Data to process
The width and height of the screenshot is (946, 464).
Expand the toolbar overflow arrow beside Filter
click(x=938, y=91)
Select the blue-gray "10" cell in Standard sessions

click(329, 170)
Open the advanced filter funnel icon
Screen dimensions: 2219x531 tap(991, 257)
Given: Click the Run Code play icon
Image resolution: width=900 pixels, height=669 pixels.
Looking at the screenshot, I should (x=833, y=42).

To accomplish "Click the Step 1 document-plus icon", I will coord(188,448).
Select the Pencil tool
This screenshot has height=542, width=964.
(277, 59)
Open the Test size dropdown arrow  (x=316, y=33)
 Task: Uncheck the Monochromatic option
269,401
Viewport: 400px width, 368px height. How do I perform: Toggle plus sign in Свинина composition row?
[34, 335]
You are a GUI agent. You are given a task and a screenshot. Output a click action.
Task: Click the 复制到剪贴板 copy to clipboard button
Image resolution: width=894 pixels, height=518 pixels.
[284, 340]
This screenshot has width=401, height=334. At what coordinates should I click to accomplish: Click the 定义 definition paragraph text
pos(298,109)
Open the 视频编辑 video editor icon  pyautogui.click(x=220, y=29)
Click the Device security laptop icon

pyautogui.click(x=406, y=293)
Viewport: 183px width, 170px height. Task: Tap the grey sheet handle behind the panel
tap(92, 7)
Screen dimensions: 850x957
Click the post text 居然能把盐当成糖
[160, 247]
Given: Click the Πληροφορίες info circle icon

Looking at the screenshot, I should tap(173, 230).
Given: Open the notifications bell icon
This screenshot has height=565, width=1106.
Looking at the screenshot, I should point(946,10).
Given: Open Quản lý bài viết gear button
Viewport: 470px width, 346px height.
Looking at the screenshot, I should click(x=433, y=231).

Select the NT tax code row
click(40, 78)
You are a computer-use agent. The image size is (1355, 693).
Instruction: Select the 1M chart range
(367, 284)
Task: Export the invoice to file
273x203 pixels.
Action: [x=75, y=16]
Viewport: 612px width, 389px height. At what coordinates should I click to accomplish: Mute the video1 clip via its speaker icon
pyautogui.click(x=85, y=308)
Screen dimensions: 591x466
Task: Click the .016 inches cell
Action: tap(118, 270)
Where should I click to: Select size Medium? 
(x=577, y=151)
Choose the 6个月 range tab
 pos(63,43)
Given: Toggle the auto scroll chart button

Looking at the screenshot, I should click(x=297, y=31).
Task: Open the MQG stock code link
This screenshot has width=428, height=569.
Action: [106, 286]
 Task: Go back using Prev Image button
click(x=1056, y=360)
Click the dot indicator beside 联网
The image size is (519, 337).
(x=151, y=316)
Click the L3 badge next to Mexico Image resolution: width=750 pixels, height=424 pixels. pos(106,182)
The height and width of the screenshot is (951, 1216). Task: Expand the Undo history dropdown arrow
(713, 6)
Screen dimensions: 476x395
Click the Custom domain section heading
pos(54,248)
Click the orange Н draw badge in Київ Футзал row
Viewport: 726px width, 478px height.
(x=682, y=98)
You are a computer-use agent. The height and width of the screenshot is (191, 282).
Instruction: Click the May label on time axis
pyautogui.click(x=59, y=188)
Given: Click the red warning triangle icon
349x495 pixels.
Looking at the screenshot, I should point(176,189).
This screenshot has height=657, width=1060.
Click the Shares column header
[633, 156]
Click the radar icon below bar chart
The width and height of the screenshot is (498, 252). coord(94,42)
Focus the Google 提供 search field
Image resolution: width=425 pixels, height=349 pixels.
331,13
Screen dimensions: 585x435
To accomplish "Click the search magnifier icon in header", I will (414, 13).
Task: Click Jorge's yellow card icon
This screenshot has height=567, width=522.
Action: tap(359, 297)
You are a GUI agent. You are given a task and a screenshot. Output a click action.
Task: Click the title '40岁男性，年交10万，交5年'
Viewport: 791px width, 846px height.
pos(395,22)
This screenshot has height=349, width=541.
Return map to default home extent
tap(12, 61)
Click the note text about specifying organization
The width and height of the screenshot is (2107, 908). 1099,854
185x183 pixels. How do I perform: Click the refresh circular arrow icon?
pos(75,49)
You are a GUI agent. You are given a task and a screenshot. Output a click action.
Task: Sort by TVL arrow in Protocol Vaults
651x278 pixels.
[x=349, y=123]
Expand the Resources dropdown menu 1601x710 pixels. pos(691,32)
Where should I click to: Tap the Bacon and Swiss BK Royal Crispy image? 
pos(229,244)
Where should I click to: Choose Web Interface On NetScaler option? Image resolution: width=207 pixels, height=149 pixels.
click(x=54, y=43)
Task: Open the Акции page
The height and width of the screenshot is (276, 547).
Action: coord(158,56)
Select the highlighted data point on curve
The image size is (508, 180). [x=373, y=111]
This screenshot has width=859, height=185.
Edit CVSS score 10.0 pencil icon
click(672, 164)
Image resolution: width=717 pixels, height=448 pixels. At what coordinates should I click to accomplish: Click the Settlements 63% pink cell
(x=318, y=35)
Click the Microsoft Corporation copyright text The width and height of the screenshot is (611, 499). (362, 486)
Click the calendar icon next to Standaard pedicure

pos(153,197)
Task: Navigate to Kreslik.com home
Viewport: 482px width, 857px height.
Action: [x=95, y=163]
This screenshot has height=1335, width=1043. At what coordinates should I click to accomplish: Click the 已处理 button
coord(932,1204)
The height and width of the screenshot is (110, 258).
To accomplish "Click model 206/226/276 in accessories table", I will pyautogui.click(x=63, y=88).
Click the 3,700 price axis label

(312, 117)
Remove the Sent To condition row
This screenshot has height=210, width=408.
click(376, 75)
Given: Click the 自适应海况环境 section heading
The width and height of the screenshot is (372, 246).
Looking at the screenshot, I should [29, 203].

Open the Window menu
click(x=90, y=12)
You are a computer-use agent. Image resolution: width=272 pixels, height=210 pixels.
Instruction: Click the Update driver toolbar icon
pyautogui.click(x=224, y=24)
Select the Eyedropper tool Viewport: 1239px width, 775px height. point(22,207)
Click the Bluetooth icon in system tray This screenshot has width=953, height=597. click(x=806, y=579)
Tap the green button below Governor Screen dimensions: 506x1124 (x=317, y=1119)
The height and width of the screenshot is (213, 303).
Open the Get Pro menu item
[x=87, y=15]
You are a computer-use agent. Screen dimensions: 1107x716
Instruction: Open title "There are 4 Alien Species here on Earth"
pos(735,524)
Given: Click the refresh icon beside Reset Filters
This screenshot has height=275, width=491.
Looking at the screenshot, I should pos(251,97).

Aim of the exercise
From the first line to the last, reproduce the data exactly.

Reply to the task
The width and height of the screenshot is (946, 464).
Expand the toolbar overflow arrow beside Filter
click(x=938, y=91)
Select the blue-gray "10" cell in Standard sessions

click(329, 170)
Open the advanced filter funnel icon
Screen dimensions: 2219x531 tap(991, 257)
Given: Click the Run Code play icon
Image resolution: width=900 pixels, height=669 pixels.
Looking at the screenshot, I should (x=833, y=42).

To accomplish "Click the Step 1 document-plus icon", I will coord(188,448).
Select the Pencil tool
This screenshot has height=542, width=964.
(277, 59)
Open the Test size dropdown arrow  (x=316, y=33)
 Task: Uncheck the Monochromatic option
269,401
Viewport: 400px width, 368px height. How do I perform: Toggle plus sign in Свинина composition row?
[34, 335]
You are a GUI agent. You are given a task and a screenshot. Output a click action.
Task: Click the 复制到剪贴板 copy to clipboard button
Image resolution: width=894 pixels, height=518 pixels.
[284, 340]
This screenshot has width=401, height=334. At what coordinates should I click to accomplish: Click the 定义 definition paragraph text
pos(298,109)
Open the 视频编辑 video editor icon  pyautogui.click(x=220, y=29)
Click the Device security laptop icon

pyautogui.click(x=406, y=293)
Viewport: 183px width, 170px height. Task: Tap the grey sheet handle behind the panel
tap(92, 7)
Screen dimensions: 850x957
Click the post text 居然能把盐当成糖
[160, 247]
Given: Click the Πληροφορίες info circle icon

Looking at the screenshot, I should tap(173, 230).
Given: Open the notifications bell icon
This screenshot has height=565, width=1106.
Looking at the screenshot, I should point(946,10).
Given: Open Quản lý bài viết gear button
Viewport: 470px width, 346px height.
Looking at the screenshot, I should click(x=433, y=231).

Select the NT tax code row
click(40, 78)
You are a computer-use agent. The image size is (1355, 693).
Instruction: Select the 1M chart range
(367, 284)
Task: Export the invoice to file
273x203 pixels.
Action: [x=75, y=16]
Viewport: 612px width, 389px height. At what coordinates should I click to accomplish: Mute the video1 clip via its speaker icon
pyautogui.click(x=85, y=308)
Screen dimensions: 591x466
Task: Click the .016 inches cell
Action: tap(118, 270)
Where should I click to: Select size Medium? 
(x=577, y=151)
Choose the 6个月 range tab
 pos(63,43)
Given: Toggle the auto scroll chart button

Looking at the screenshot, I should click(x=297, y=31).
Task: Open the MQG stock code link
This screenshot has width=428, height=569.
Action: [106, 286]
 Task: Go back using Prev Image button
click(x=1056, y=360)
Click the dot indicator beside 联网
The image size is (519, 337).
(x=151, y=316)
Click the L3 badge next to Mexico Image resolution: width=750 pixels, height=424 pixels. pos(106,182)
The height and width of the screenshot is (951, 1216). Task: Expand the Undo history dropdown arrow
(713, 6)
Screen dimensions: 476x395
Click the Custom domain section heading
pos(54,248)
Click the orange Н draw badge in Київ Футзал row
Viewport: 726px width, 478px height.
(x=682, y=98)
You are a computer-use agent. The height and width of the screenshot is (191, 282).
Instruction: Click the May label on time axis
pyautogui.click(x=59, y=188)
Given: Click the red warning triangle icon
349x495 pixels.
Looking at the screenshot, I should point(176,189).
This screenshot has height=657, width=1060.
Click the Shares column header
[633, 156]
Click the radar icon below bar chart
The width and height of the screenshot is (498, 252). coord(94,42)
Focus the Google 提供 search field
Image resolution: width=425 pixels, height=349 pixels.
331,13
Screen dimensions: 585x435
To accomplish "Click the search magnifier icon in header", I will (414, 13).
Task: Click Jorge's yellow card icon
This screenshot has height=567, width=522.
Action: tap(359, 297)
You are a GUI agent. You are given a task and a screenshot. Output a click action.
Task: Click the title '40岁男性，年交10万，交5年'
Viewport: 791px width, 846px height.
pos(395,22)
This screenshot has height=349, width=541.
Return map to default home extent
tap(12, 61)
Click the note text about specifying organization
The width and height of the screenshot is (2107, 908). 1099,854
185x183 pixels. How do I perform: Click the refresh circular arrow icon?
pos(75,49)
You are a GUI agent. You are given a task and a screenshot. Output a click action.
Task: Sort by TVL arrow in Protocol Vaults
651x278 pixels.
[x=349, y=123]
Expand the Resources dropdown menu 1601x710 pixels. pos(691,32)
Where should I click to: Tap the Bacon and Swiss BK Royal Crispy image? 
pos(229,244)
Where should I click to: Choose Web Interface On NetScaler option? Image resolution: width=207 pixels, height=149 pixels.
click(x=54, y=43)
Task: Open the Акции page
The height and width of the screenshot is (276, 547).
Action: coord(158,56)
Select the highlighted data point on curve
The image size is (508, 180). [x=373, y=111]
This screenshot has width=859, height=185.
Edit CVSS score 10.0 pencil icon
click(672, 164)
Image resolution: width=717 pixels, height=448 pixels. At what coordinates should I click to accomplish: Click the Settlements 63% pink cell
(x=318, y=35)
Click the Microsoft Corporation copyright text The width and height of the screenshot is (611, 499). (362, 486)
Click the calendar icon next to Standaard pedicure

pos(153,197)
Task: Navigate to Kreslik.com home
Viewport: 482px width, 857px height.
Action: [x=95, y=163]
This screenshot has height=1335, width=1043. At what coordinates should I click to accomplish: Click the 已处理 button
coord(932,1204)
The height and width of the screenshot is (110, 258).
To accomplish "Click model 206/226/276 in accessories table", I will pyautogui.click(x=63, y=88).
Click the 3,700 price axis label

(312, 117)
Remove the Sent To condition row
This screenshot has height=210, width=408.
click(376, 75)
Given: Click the 自适应海况环境 section heading
The width and height of the screenshot is (372, 246).
Looking at the screenshot, I should [29, 203].

Open the Window menu
click(x=90, y=12)
You are a computer-use agent. Image resolution: width=272 pixels, height=210 pixels.
Instruction: Click the Update driver toolbar icon
pyautogui.click(x=224, y=24)
Select the Eyedropper tool Viewport: 1239px width, 775px height. point(22,207)
Click the Bluetooth icon in system tray This screenshot has width=953, height=597. click(x=806, y=579)
Tap the green button below Governor Screen dimensions: 506x1124 (x=317, y=1119)
The height and width of the screenshot is (213, 303).
Open the Get Pro menu item
[x=87, y=15]
You are a computer-use agent. Screen dimensions: 1107x716
Instruction: Open title "There are 4 Alien Species here on Earth"
pos(735,524)
Given: Click the refresh icon beside Reset Filters
This screenshot has height=275, width=491.
Looking at the screenshot, I should pos(251,97).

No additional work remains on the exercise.